The Gaia hub currently supports the following drivers:

'aws' == Amazon S3
'azure' == Azure Blob Storage
'disk' == Local disk
'google-cloud' === Google Cloud Storage

Set the driver you wish to use in your config.json file with the driver parameter. Many drivers additionally accept the bucket parameter, which controls the bucket name that files should be written to.

These driver may require you to provide additional credentials for performing writes to the backends. See config.sample.json for fields for those credentials. In some cases, the driver can use a system configured credential for the backend (e.g., if you are logged into your AWS CLI account, and run the hub from that environment, it won't need to read credentials from your config.json).

:::caution The disk driver requires a *nix like filesystem interface, and will not work correctly when trying to run in a Windows environment. :::

Note on SSL

We strongly recommend that you deploy your Gaia hub with SSL enabled. Otherwise, the tokens used to authenticate with the Gaia hub may be stolen by attackers, which could allow them to execute writes on your behalf.
Configuration options are available to run the hub with an https Node.js server.
Otherwise, a reverse proxy web server such as nginx or Apache can be used.

Require Correct Hub URL

If you turn on the requireCorrectHubUrl option in your config.json file, your Gaia hub will require that authentication requests correctly include the hubURL they are trying to connect with. This is used to prevent a malicious gaia hub from using an authentication token for itself on other Gaia hubs.

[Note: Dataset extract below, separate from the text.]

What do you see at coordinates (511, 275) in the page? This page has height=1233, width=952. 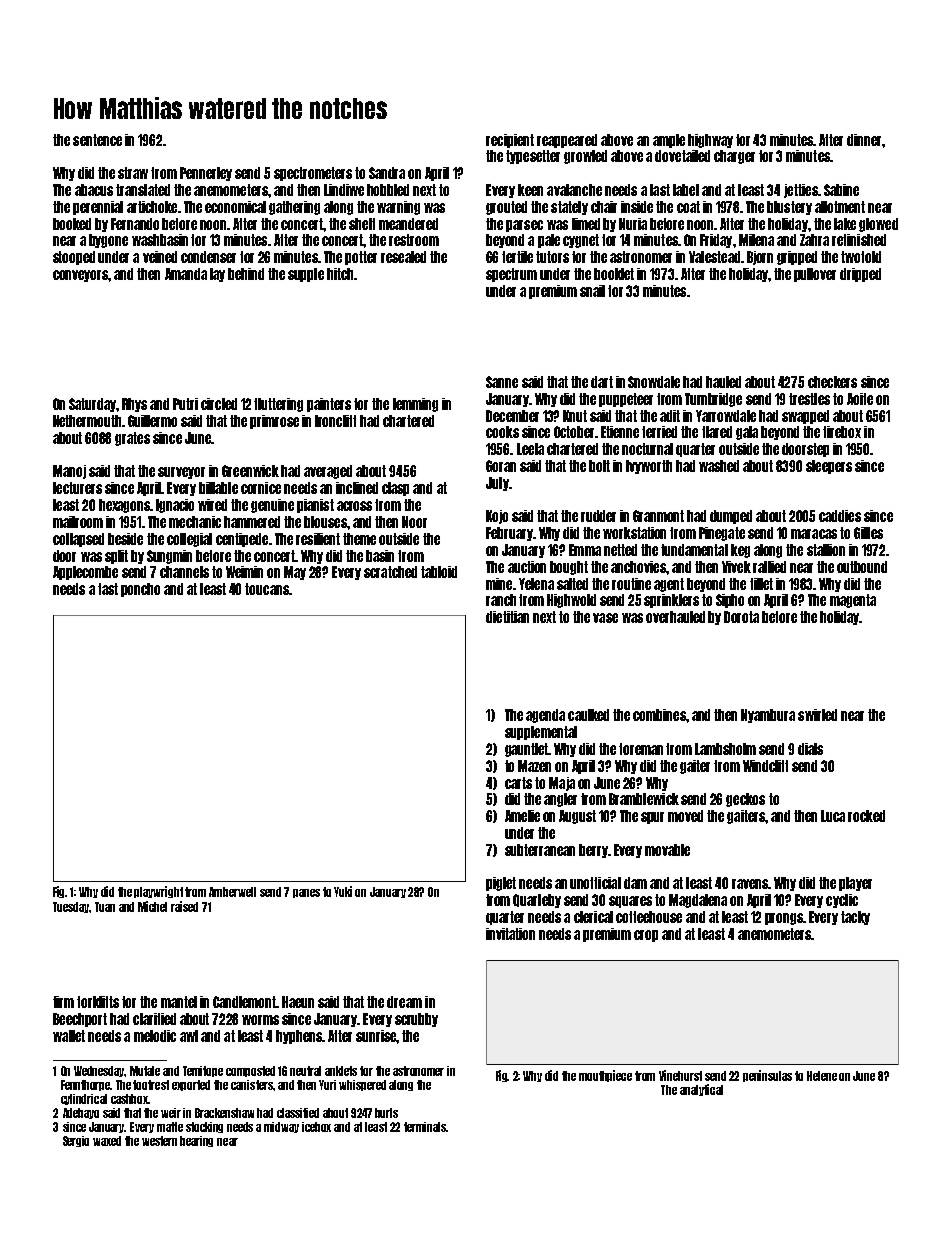 I see `spectrum` at bounding box center [511, 275].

By default, the Gaia hub will validate that the supplied URL matches https://${config.serverName}, but if there are multiple valid URLs for clients to reach the hub at, you can include a list in your config.json:

{
  ....
  serverName: "normalserver.com"
  validHubUrls: [ "https://specialserver.com/",
                  "https://legacyurl.info" ]
  ....
}

The readURL parameter

By default, the gaia hub drivers will return read URLs which point directly at the written content. For example, an S3 driver would return the URL directly to the S3 file. However, if you configure a CDN or domain to point at that same bucket, you can use the readURL parameter to tell the gaia hub that files can be read from the given URL. For example, the hub.blockstack.org Gaia Hub is configured to return a read URL that looks like https://gaia.blockstack.org/hub/.

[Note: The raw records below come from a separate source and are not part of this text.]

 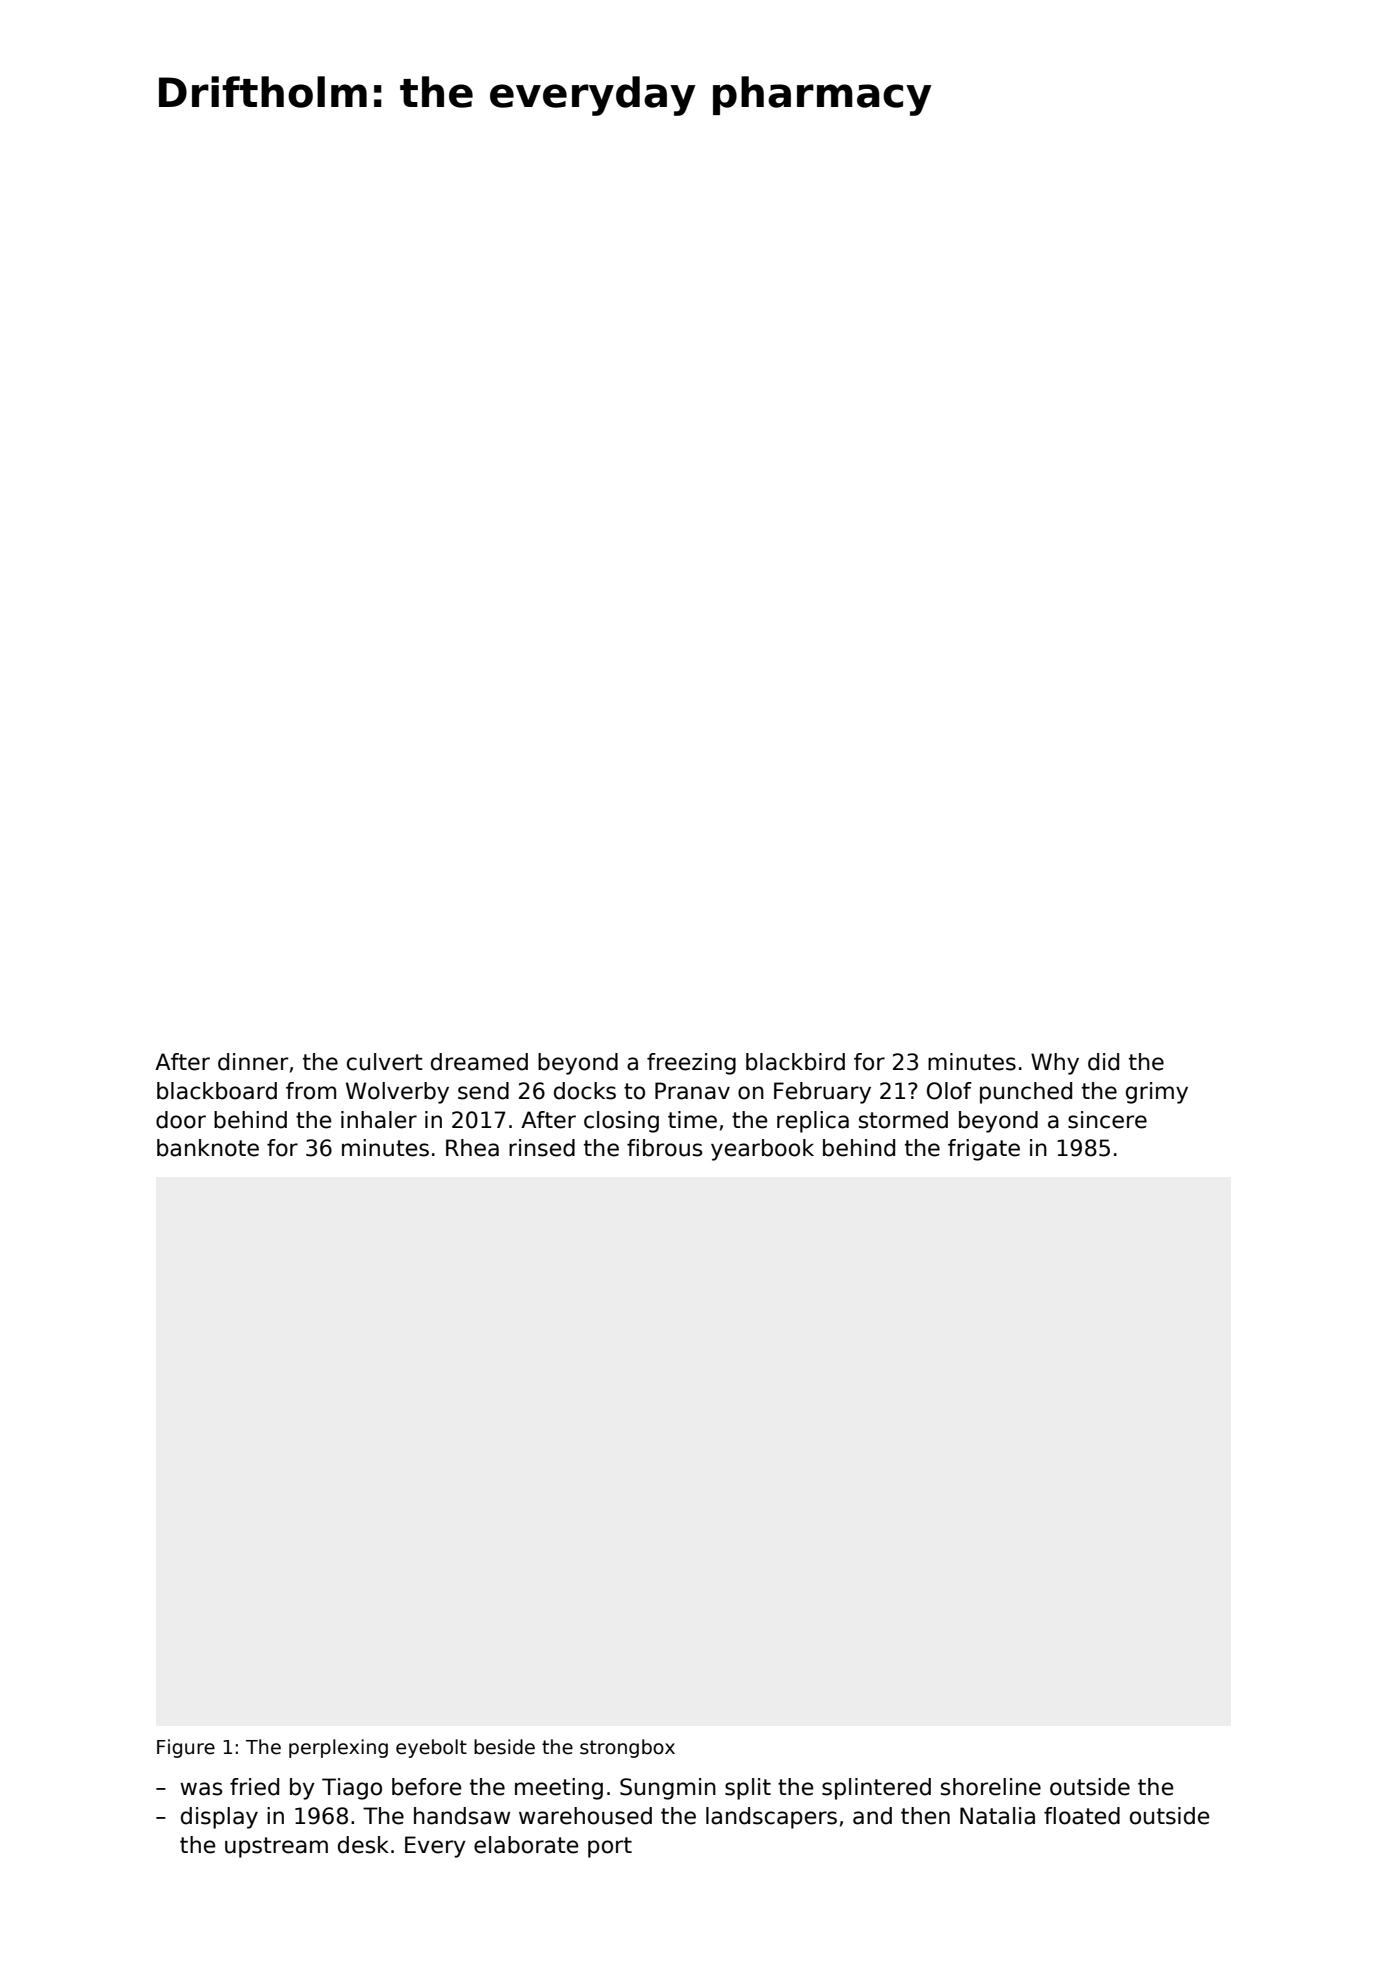 What do you see at coordinates (385, 1062) in the page?
I see `culvert` at bounding box center [385, 1062].
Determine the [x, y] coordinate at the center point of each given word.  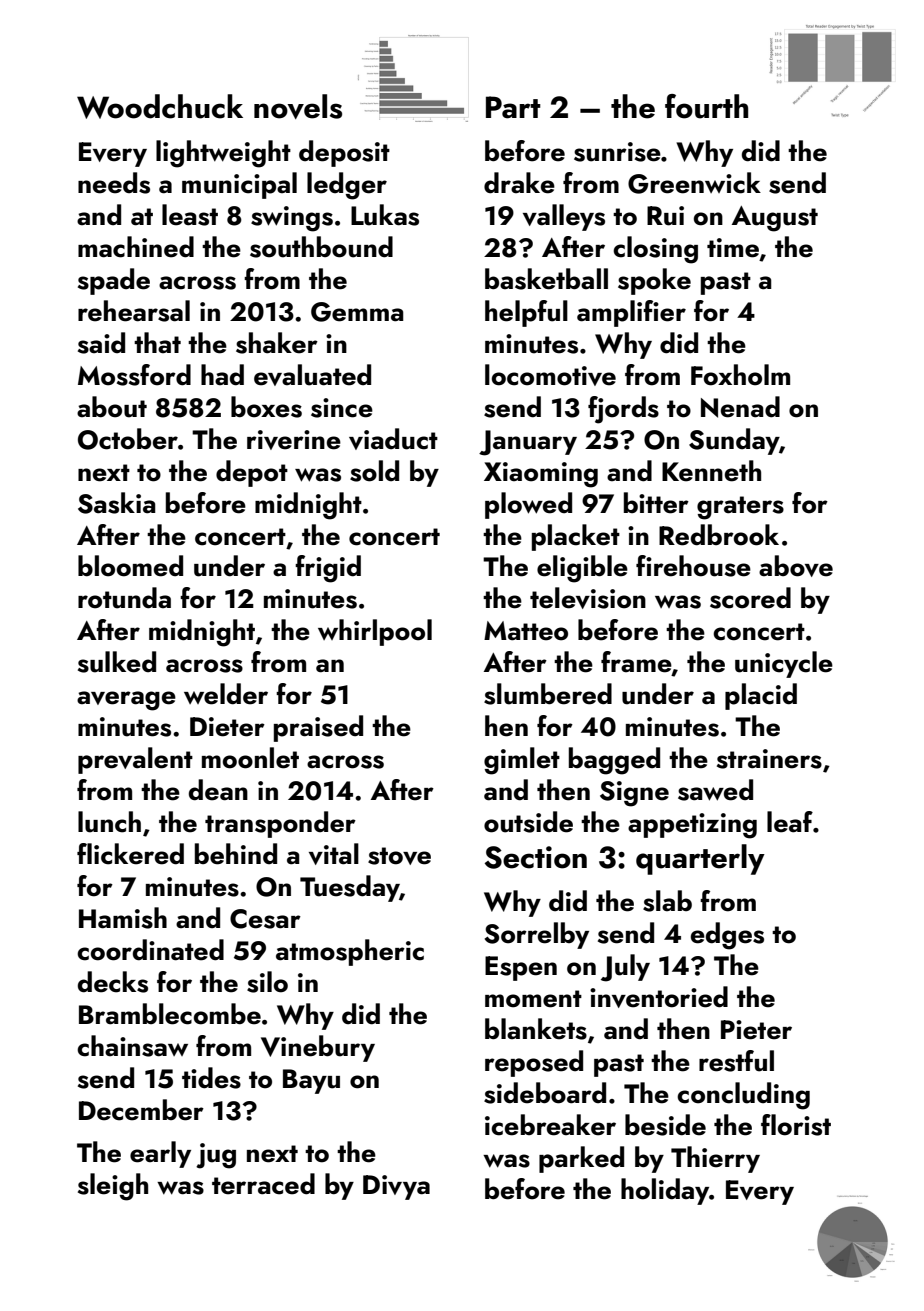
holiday [665, 1191]
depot [252, 473]
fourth [706, 106]
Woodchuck [160, 106]
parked [581, 1159]
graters [740, 508]
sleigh [113, 1187]
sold [374, 471]
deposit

Unset this configuration parameter if you do not intend to deploy any caching.

Minimum Proofs Requirement

The gaia hub can also be configured to require a minimum number of social proofs in a user's profile to accept writes from that user. This can be used as a kind of spam-control mechanism. However, we recommend for the smoothest operation of your gaia hub, to set the proofsConfig.proofsRequired configuration key to 0.

CDN & Replicated Hubs

  • https://docs.microsoft.com/en-us/azure/storage/blobs/storage-https-custom-domain-cdn
  • The hub implementation is designed to be ran from a single Node.js instance. If the hub instance is sharded (e.g. replicated hubs via load balancing), then any given bucket (identified by URI segment) must be served by the same instance, At least a couple elements of the Gaia Hub depend on this: token invalidation in-memory caching, and resource endpoint 409 contention behavior.